PARIS - It was, on the face of it, one of the biggest art world discoveries in years.
A book of drawings from Dutch post-impressionist painter Vincent Van Gogh at the architecture academy in Paris on November 15, 2016
Dozens of previously unknown drawings from Vincent Van Gogh's "lost" notebook suddenly surfacing in a cupboard of an old lady's home in southern France.
The sketches from the tormented genius' furiously productive time in Arles -- where he cut off his ear after a fight with his friend the painter Paul Gauguin -- seemed to shine a new light on some of his greatest masterpieces.
Except at the very moment the highly respected French publishing house Le Seuil was unveiling copies of the 65 sketches to reporters in Paris Tuesday, the Van Gogh Museum in Amsterdam was calling them fakes.
That despite the fact that two internationally renowned experts on the Dutch artist had pronounced them to be real.
The doyen of the field, 85-year-old British art professor Ronald Pickvance had even called the sketches "the most revolutionary discovery in the entire history of Van Gogh's oeuvre".
Within hours the academic disagreement had turned into "slanging match" in the media, with the museum accused of "jealousy" and the judgement of both sides being called into question.
So how could specialist opinions be quite so divergent on one of the world's best known and most expensive artists?
- Brilliant forgers -
Quite easily, according to Stephen Farthing, Professor of Drawing at the University of the Arts London, and a member of the Royal Academy.
"There is no absolute way of being certain that anybody made anything," he told AFP.
With drawings, it all boils down to "connoisseurship", he argued, because forgers are often well aware of how to beat the science.
"I met one very good forger and he went to quite a lot of trouble to get the right paper and ink... There is a methodology to forgery."
Philippe Costamagna, one of France's leading curators, said the business of authenticating art was a minefield.
"It is not an exact science and sometimes we make mistakes. That is the problem and the danger of this profession," said the director the Museum of Fine Arts in Ajaccio.
With vast sums of money at stake -- seven paintings by Van Gogh have made the top 30 highest auction prices ever -- reputation is everything.
Bogomila Welsh-Ovcharov, the Canadian scholar who has staked hers on the drawings being genuine, has already authenticated the so-called Yasuda Van Gogh "Sunflower" painting, which set a new world record when it was sold for $40 million in 1987.
Her book, "Vincent Van Gogh, the fog of Arles: the rediscovered sketchbook" detailing the find, will be published in six countries on Thursday despite the controversy.
It suggests that the drawings come from a ledger from the Cafe de la Gare in Arles that its owners gave to the artist while he was staying there in 1888.
- 'Incontestably Van Gogh' -
And on Wednesday Welsh-Ovcharov came out fighting the Van Gogh's Museum's damning description of the sketches as "imitations".

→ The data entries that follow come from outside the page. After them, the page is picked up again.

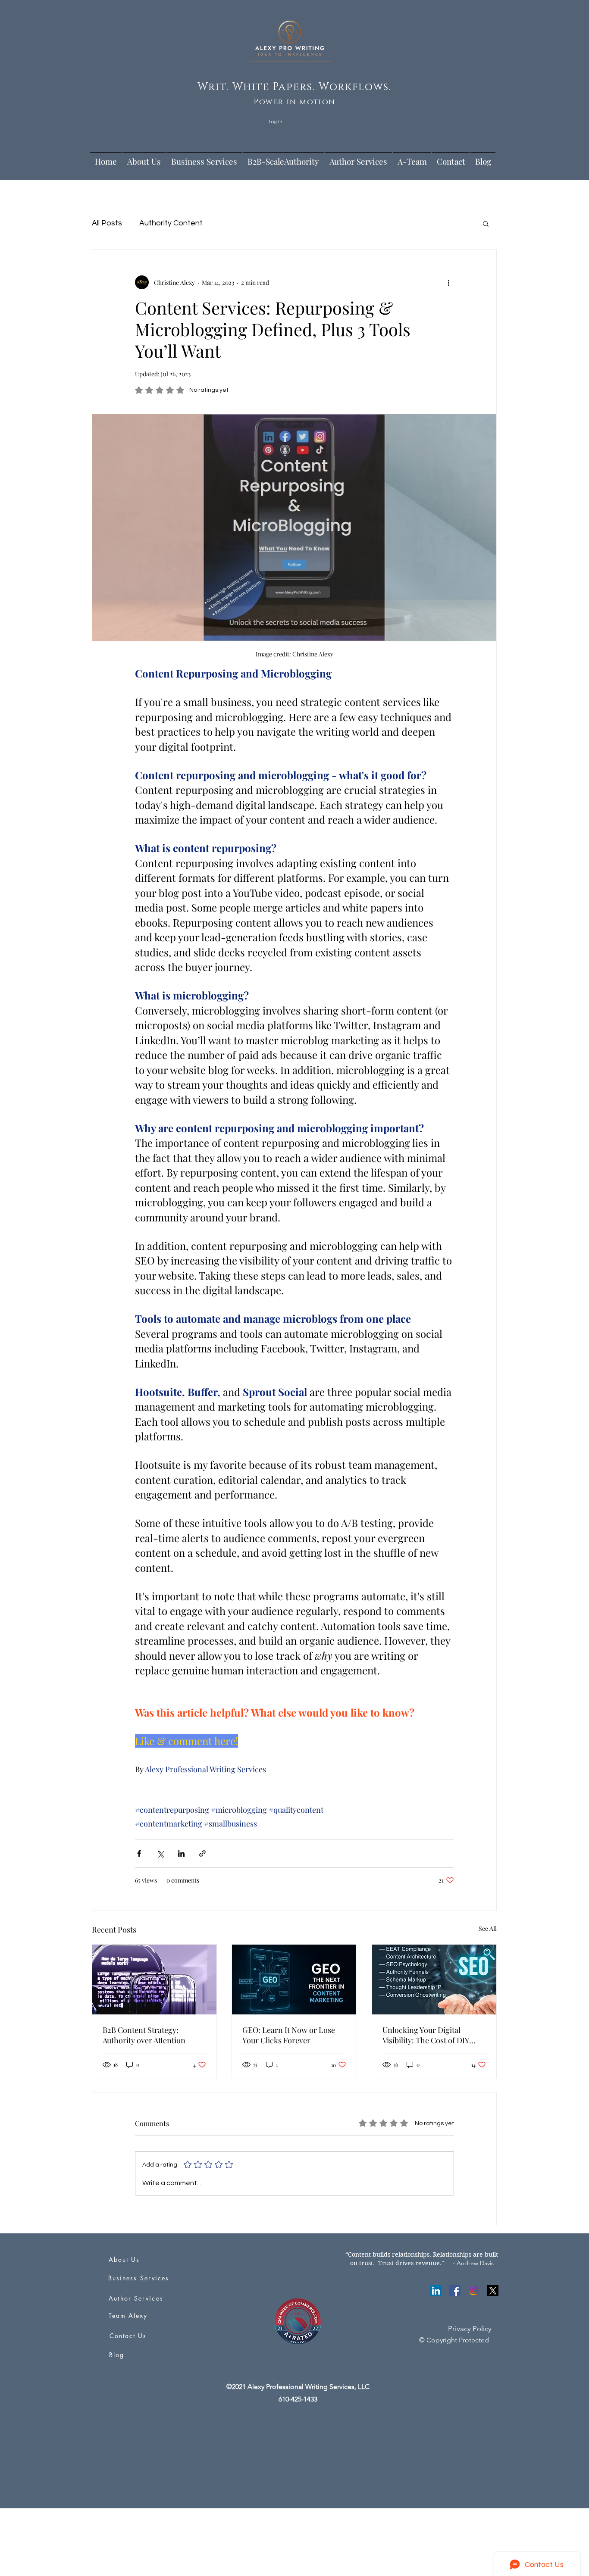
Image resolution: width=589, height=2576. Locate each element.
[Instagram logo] (473, 2290)
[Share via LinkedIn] (181, 1853)
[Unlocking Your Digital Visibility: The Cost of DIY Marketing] (434, 1979)
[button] (486, 223)
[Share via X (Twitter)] (160, 1853)
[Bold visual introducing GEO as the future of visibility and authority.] (294, 1979)
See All (488, 1928)
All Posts (107, 223)
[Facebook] (455, 2290)
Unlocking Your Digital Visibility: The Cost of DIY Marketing (425, 2035)
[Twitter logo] (492, 2290)
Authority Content (171, 223)
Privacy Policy (470, 2328)
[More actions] (449, 282)
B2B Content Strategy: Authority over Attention (144, 2035)
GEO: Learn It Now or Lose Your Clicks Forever (288, 2035)
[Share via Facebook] (139, 1853)
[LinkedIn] (436, 2290)
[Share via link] (202, 1853)
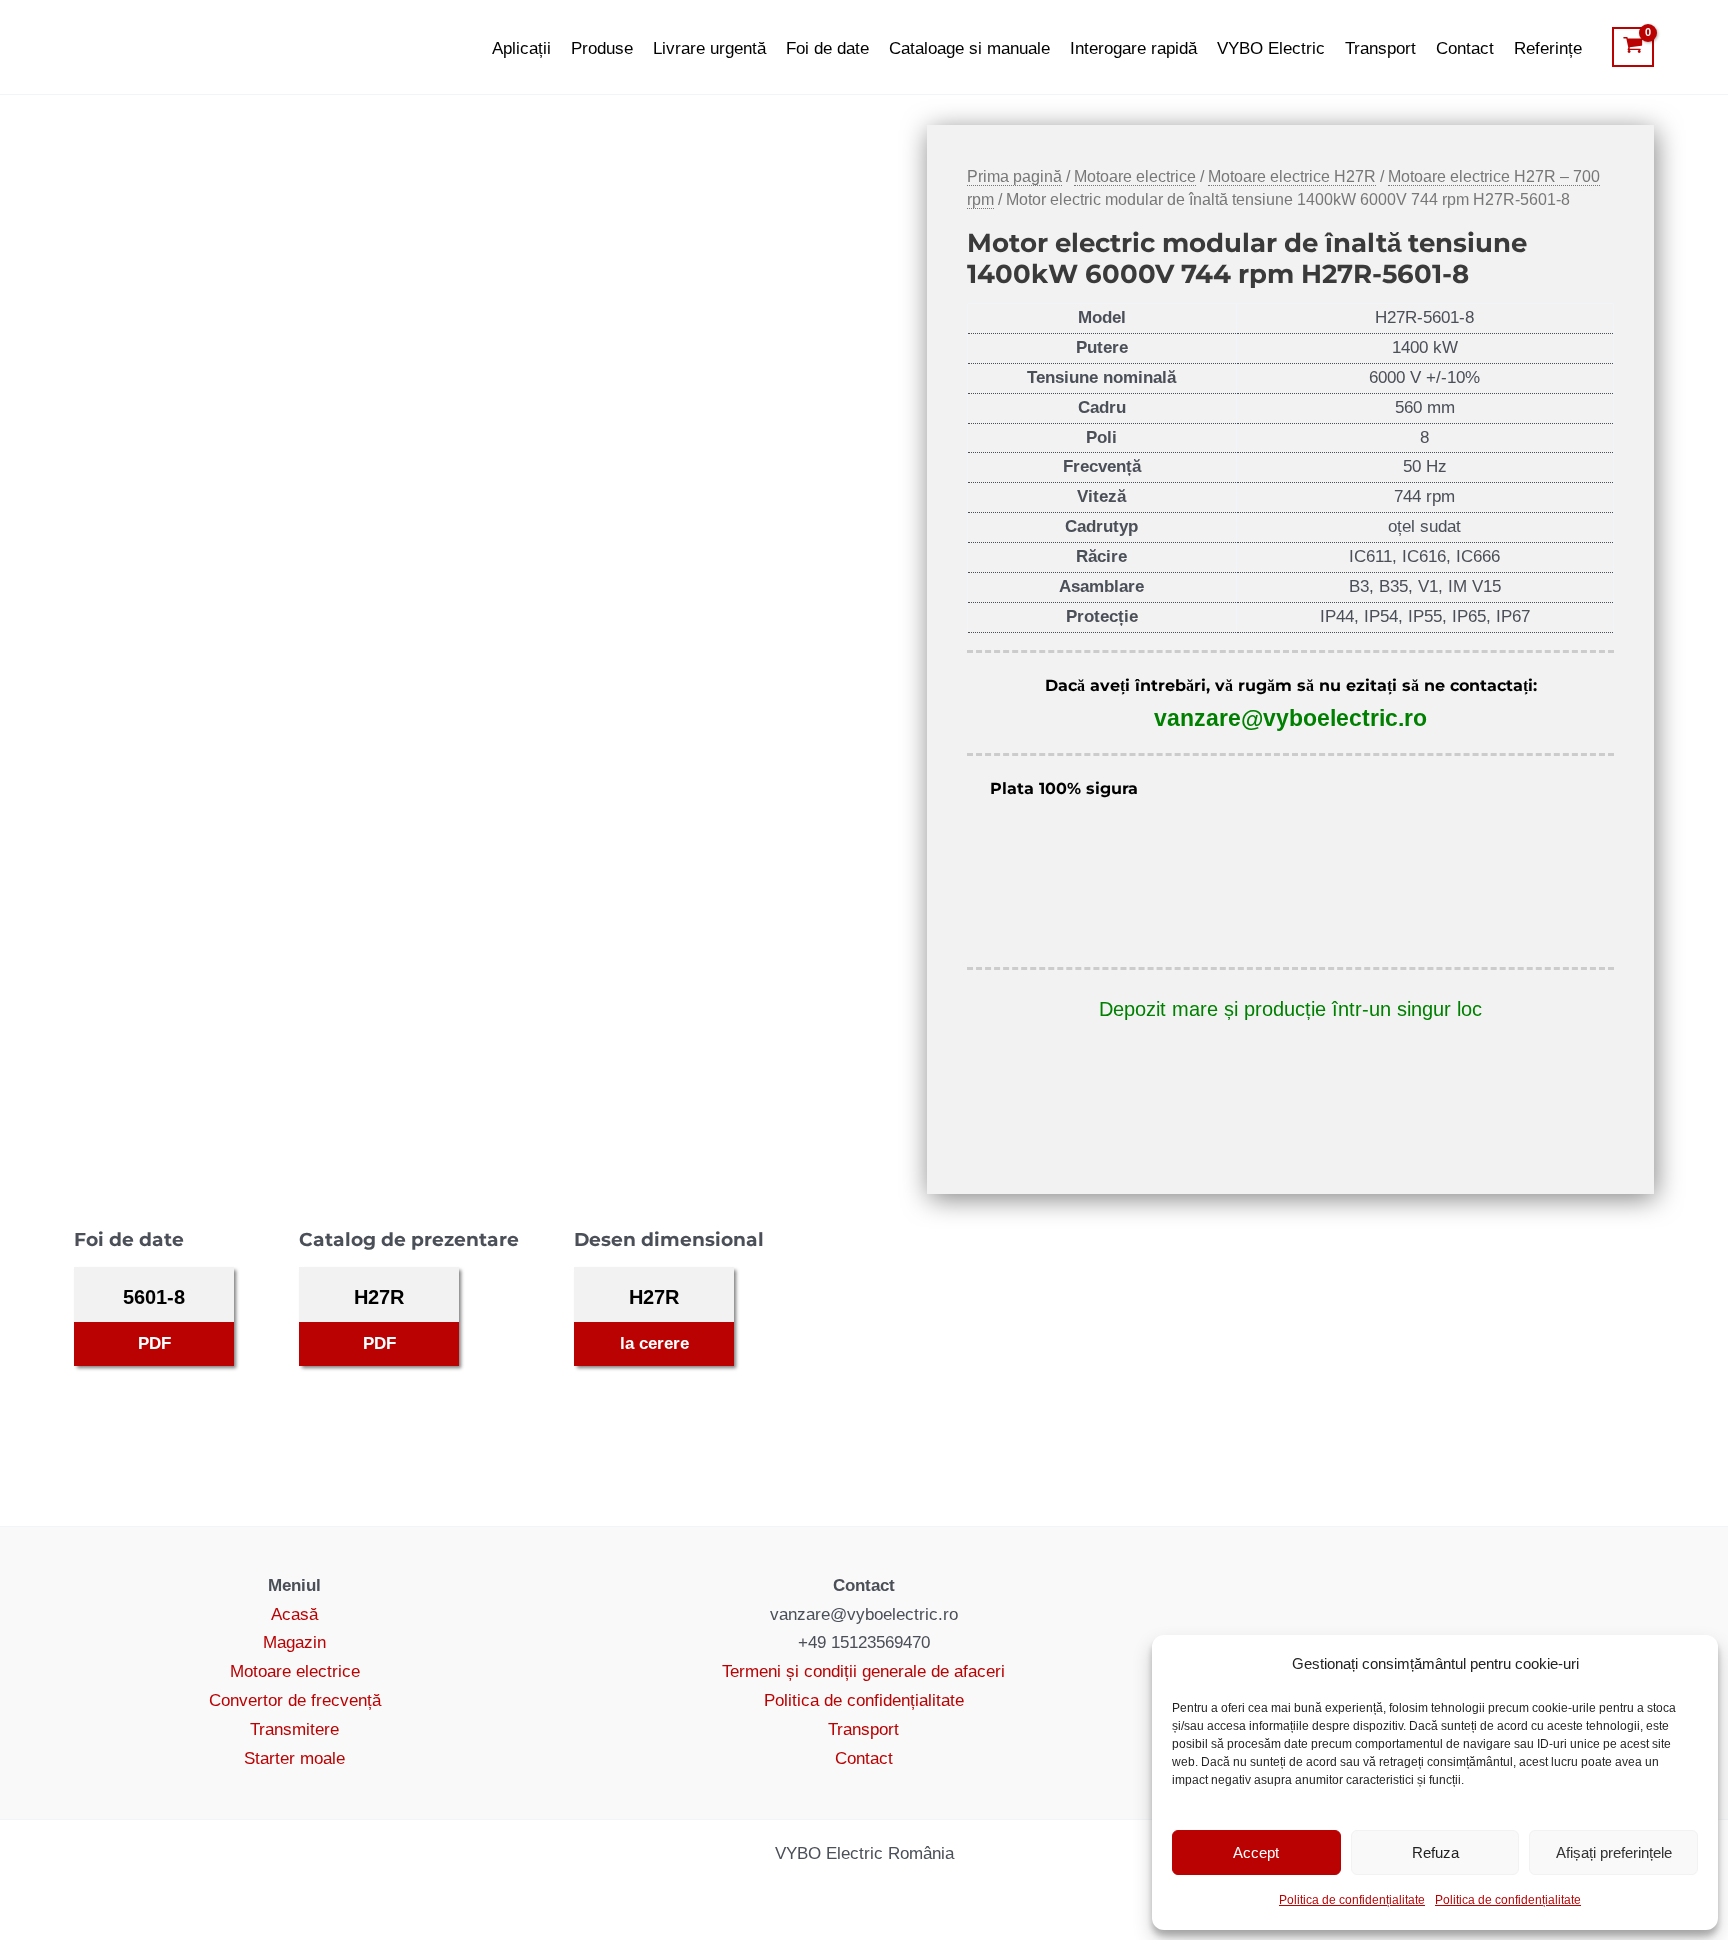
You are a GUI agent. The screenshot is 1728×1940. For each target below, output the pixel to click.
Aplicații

She accused them of basing their decision on photographs of the drawings rather than the 10 originals she had brought to them in 2013.
"I spent 50 minutes with two of their experts... there was no discussion, no dialogue," she told France Culture radio. "I left that particular conversation totally frustrated... I later discovered they had seen the drawings in 2008 and 2012 and they had made their decision based on photographs."

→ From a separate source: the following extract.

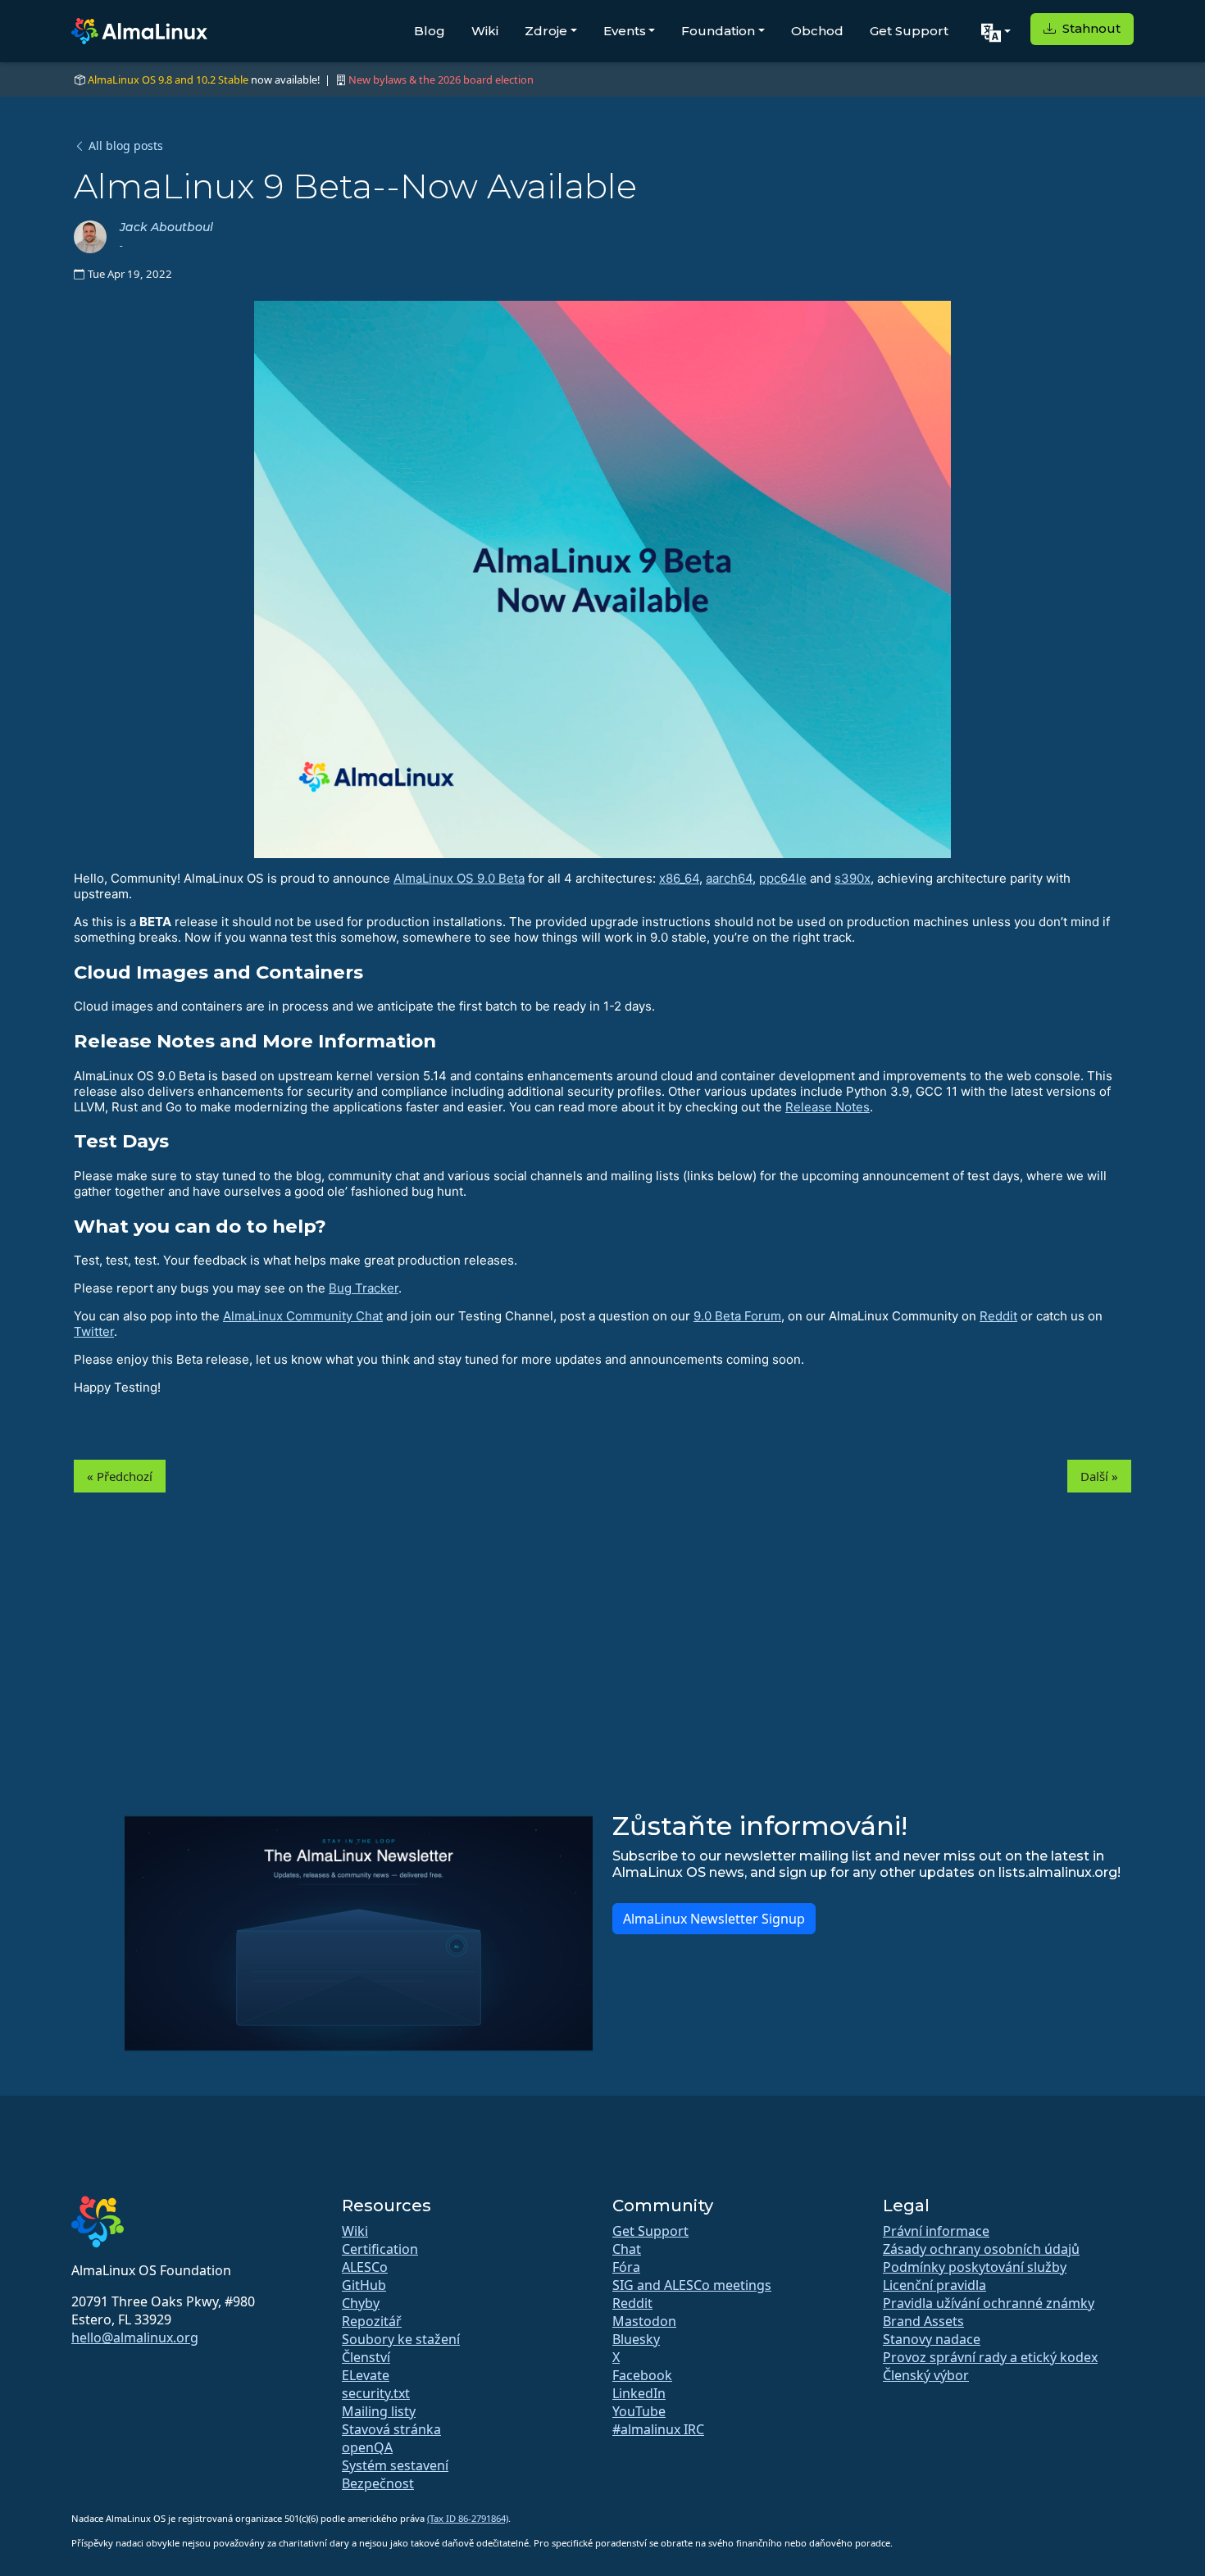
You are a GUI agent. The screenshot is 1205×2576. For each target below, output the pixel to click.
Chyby (361, 2303)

Professor Farthing said that although the museum "obviously has a very good reason to dismiss them... I doubt whether studying even high resolution photographs is the best way to establish whether a drawing is genuine or not."
"You need a long conversation with other experts and not go it alone," he said.

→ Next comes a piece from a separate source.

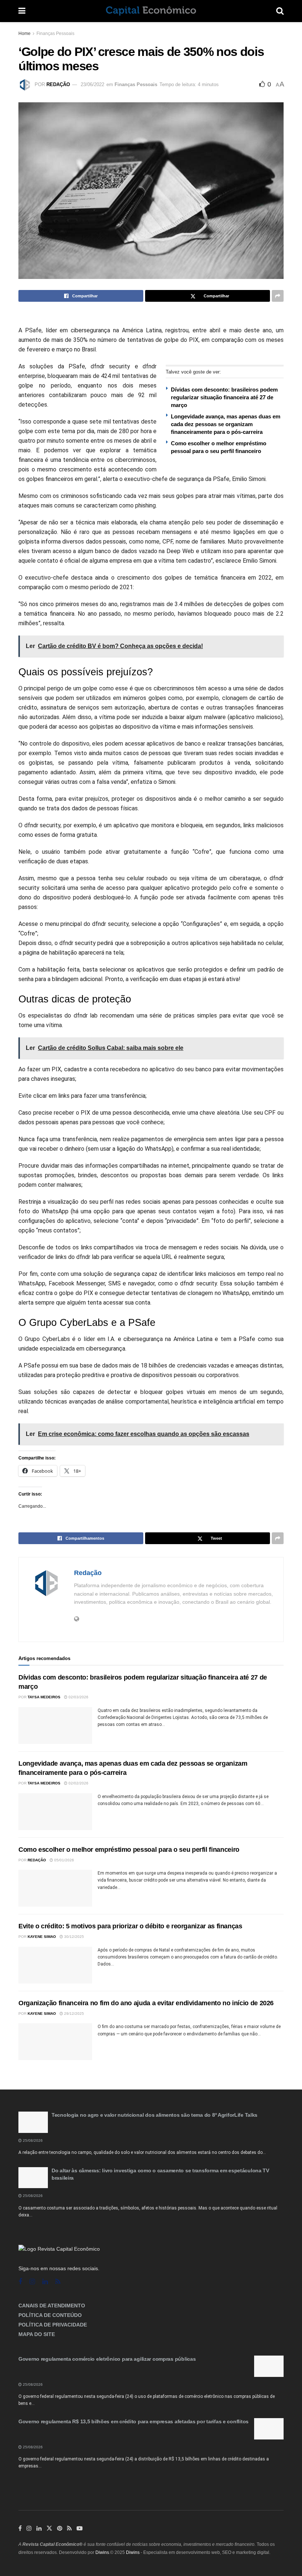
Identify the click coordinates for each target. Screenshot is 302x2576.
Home (24, 33)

Welsh-Ovcharov insisted the drawings were "incontestably" Van Gogh's. I am certain these are his drawings, and that they show we have to revise the way we think Van Gogh worked."
She said she always knew "this sort of discovery was going to bring an awful lot of cynicism with it".
Although not a Van Gogh expert, and having only seen one reproduction, Professor Farthing said that "if it is a Van Gogh it has a very light touch, a much lighter touch than what I would normally associate with him.
"He puts a lot of pressure on the paper when he draws because he was a troubled man... Compared to Ingres for example, Van Gogh is a kind of mud wrestler."
But forgeries of sketchbooks were rare, he said.
"It is pretty unusual to go to all of the work of faking up a sketchbook. You may as well make up one drawing if you are in it for profit."
While everyone loves the fun of the hunt for a forger, he said, it was not beyond the bounds of possibility that "someone could have made the book innocently as a kind of homage" to Van Gogh.
That said, its supposed discovery in the ruins of "The Yellow House", where Van Gogh lived with Gauguin, after the Allies bombed Arles in 1944, "was almost too good to be true... It ties up questions about provenance rather too neatly," he said.